## Set exercise
Reproduce only the records from the line with "Phone [138, 596]" to the line with "increase [647, 409]", swapping "truck" for "van" and keeping everything else the same.
───── Input for this task ─────
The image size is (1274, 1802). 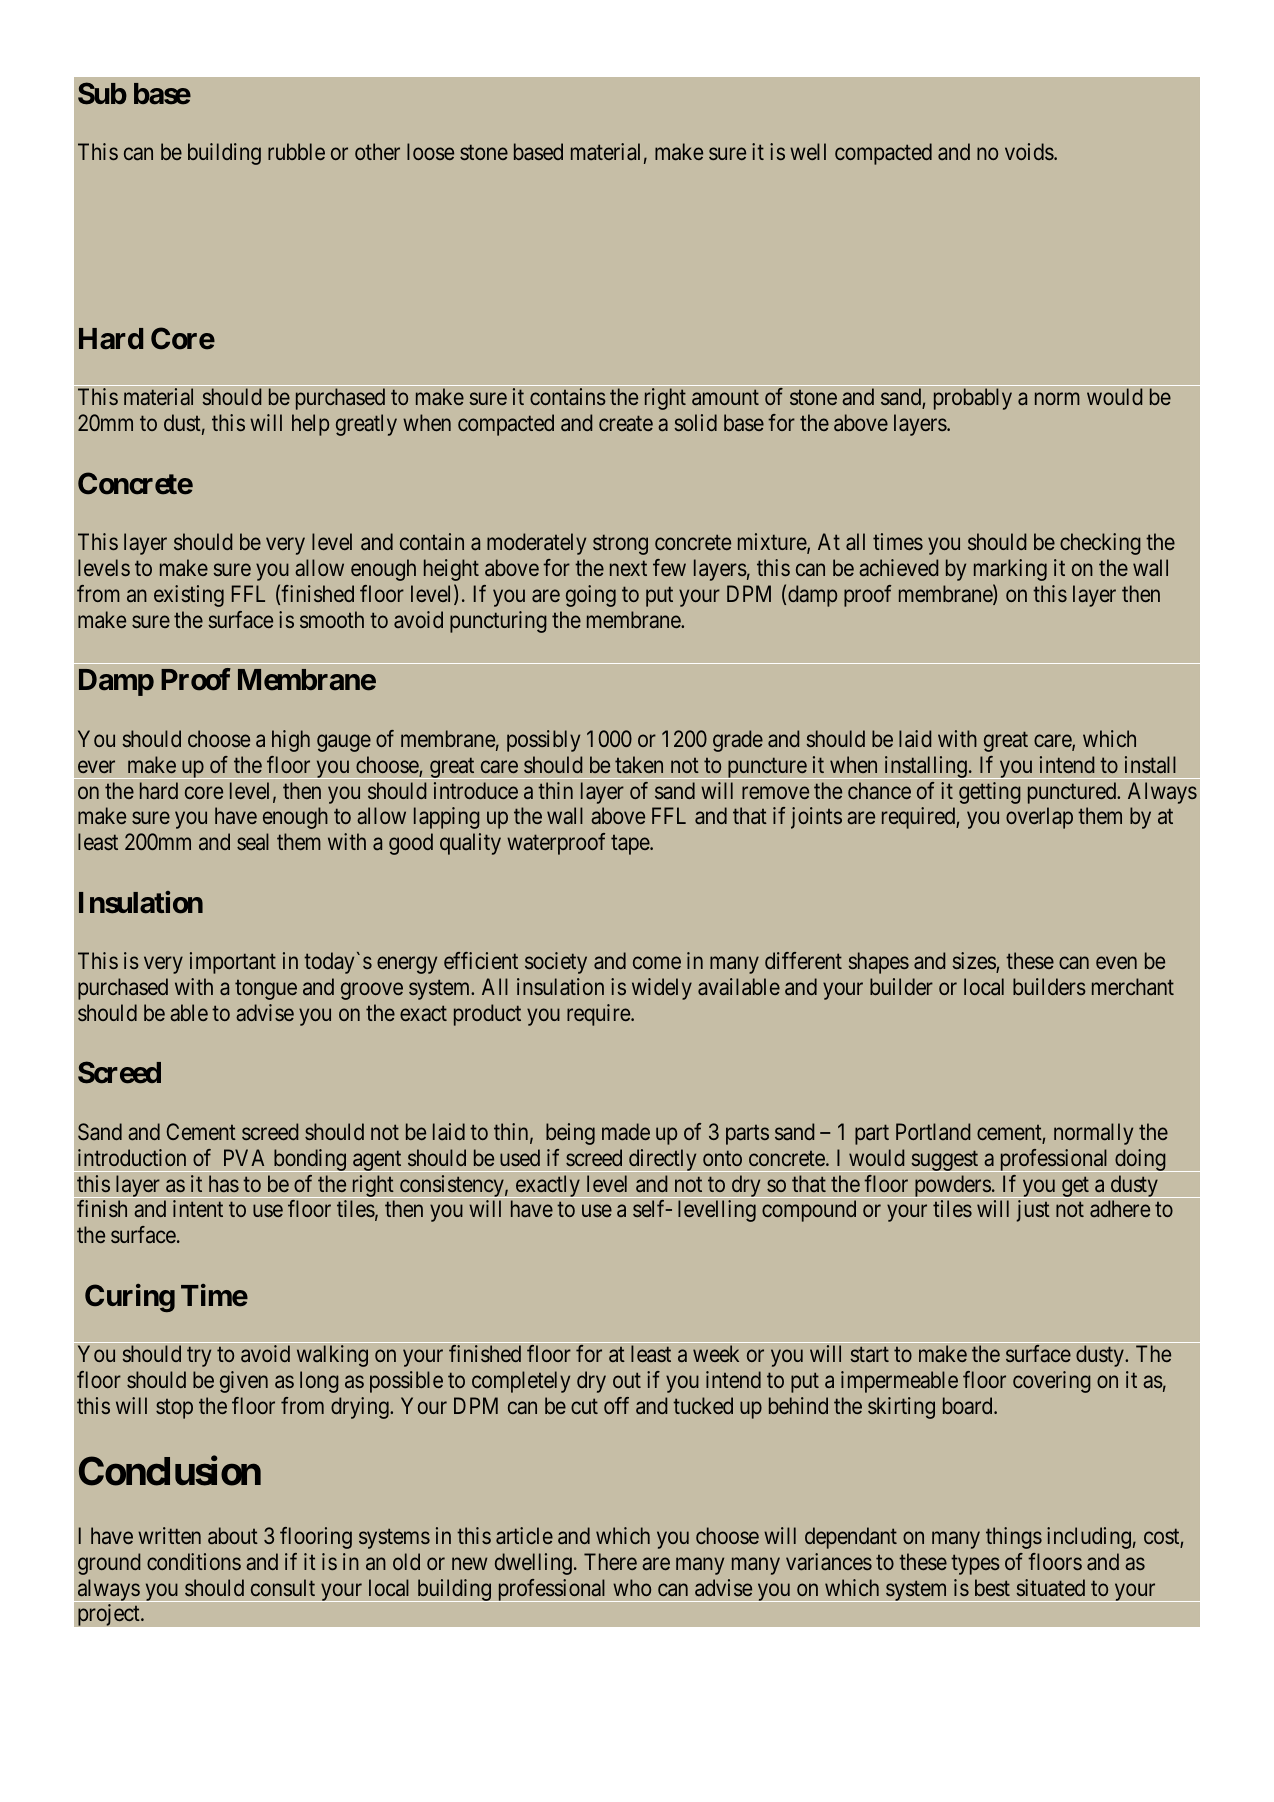 I want to click on voids, so click(x=1029, y=151).
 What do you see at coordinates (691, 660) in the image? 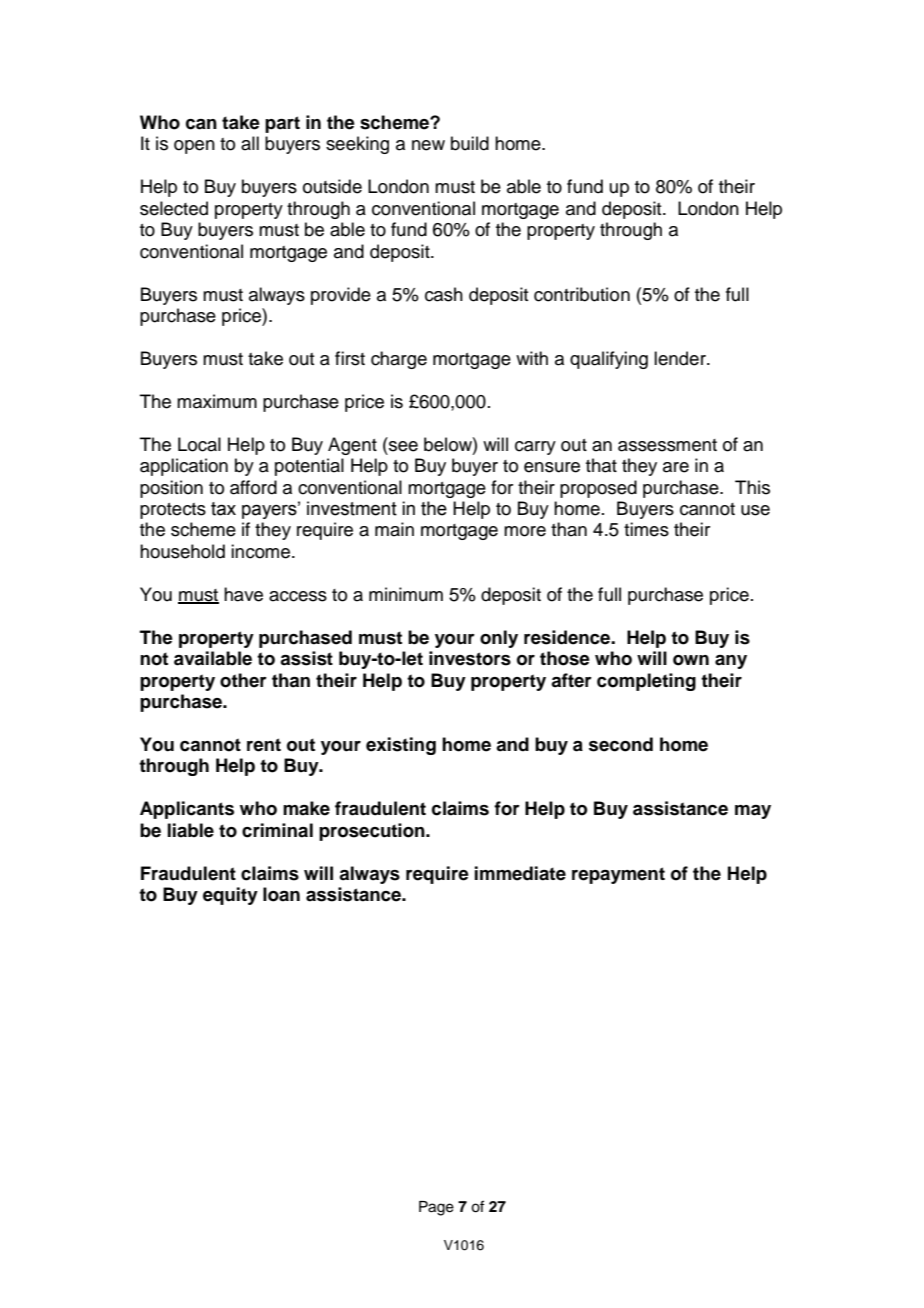
I see `own` at bounding box center [691, 660].
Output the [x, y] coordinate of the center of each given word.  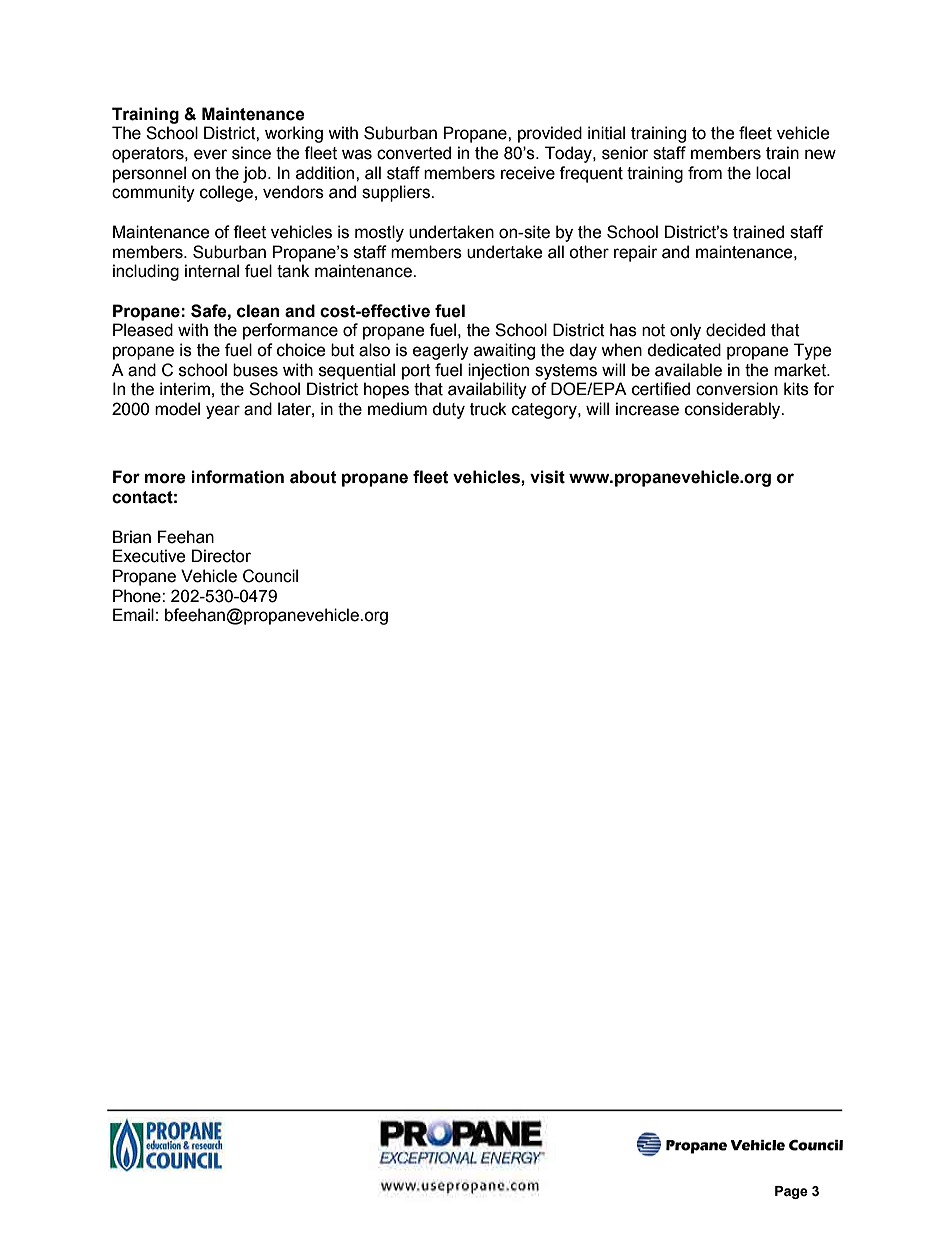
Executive [149, 556]
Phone [138, 596]
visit [547, 477]
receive [528, 173]
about [313, 477]
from [705, 173]
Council [270, 576]
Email [133, 615]
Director [221, 556]
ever [210, 154]
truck [488, 409]
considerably [734, 410]
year [223, 412]
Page [791, 1192]
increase [647, 409]
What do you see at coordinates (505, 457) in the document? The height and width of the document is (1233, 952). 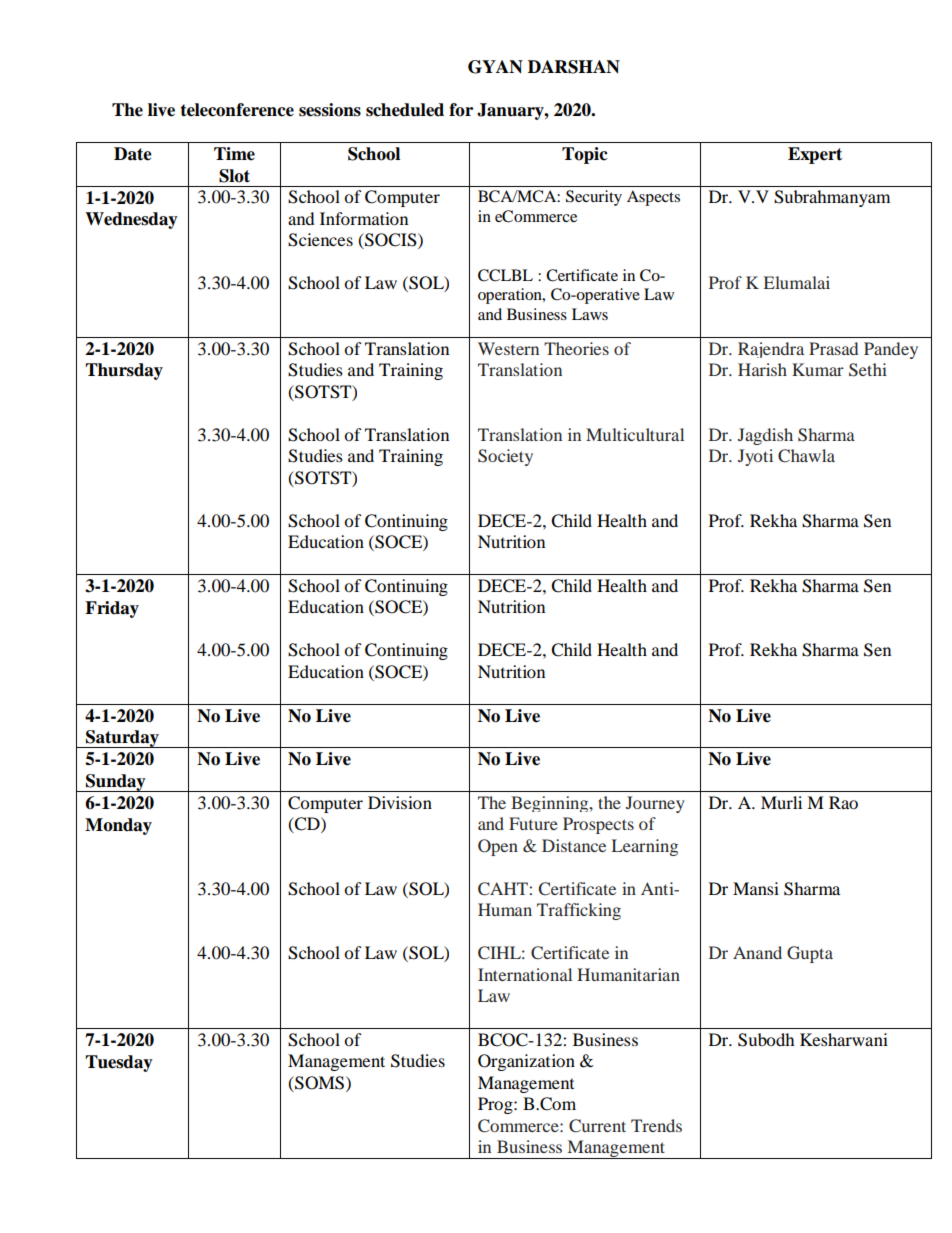 I see `Society` at bounding box center [505, 457].
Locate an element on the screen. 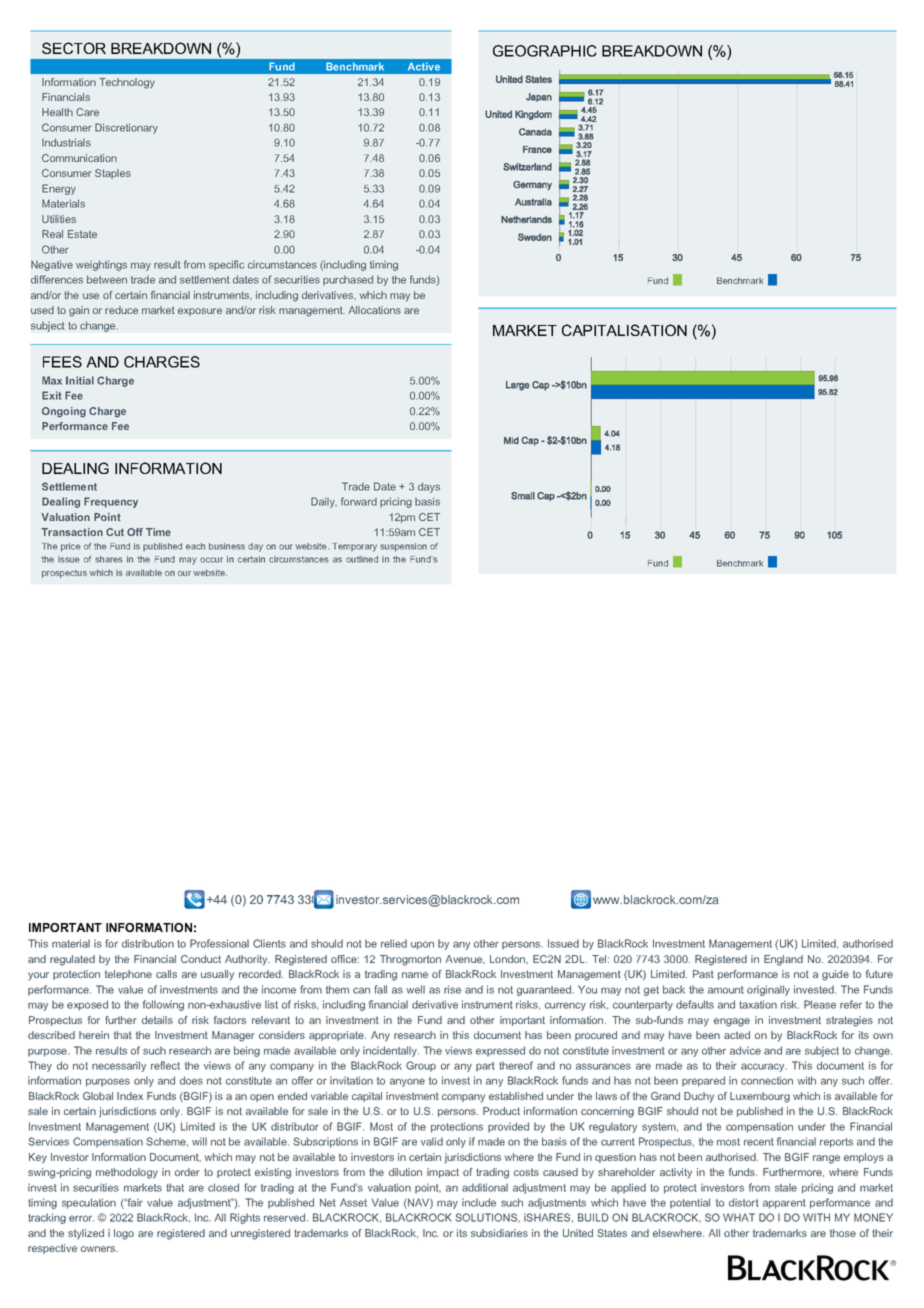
─────
## Problem solution
Phone [138, 596]
visit [547, 477]
receive [528, 173]
about [313, 477]
from [705, 173]
Council [270, 576]
Email [133, 615]
Director [221, 556]
ever [210, 154]
van [488, 409]
considerably [734, 410]
year [223, 412]
Page [791, 1192]
increase [647, 409]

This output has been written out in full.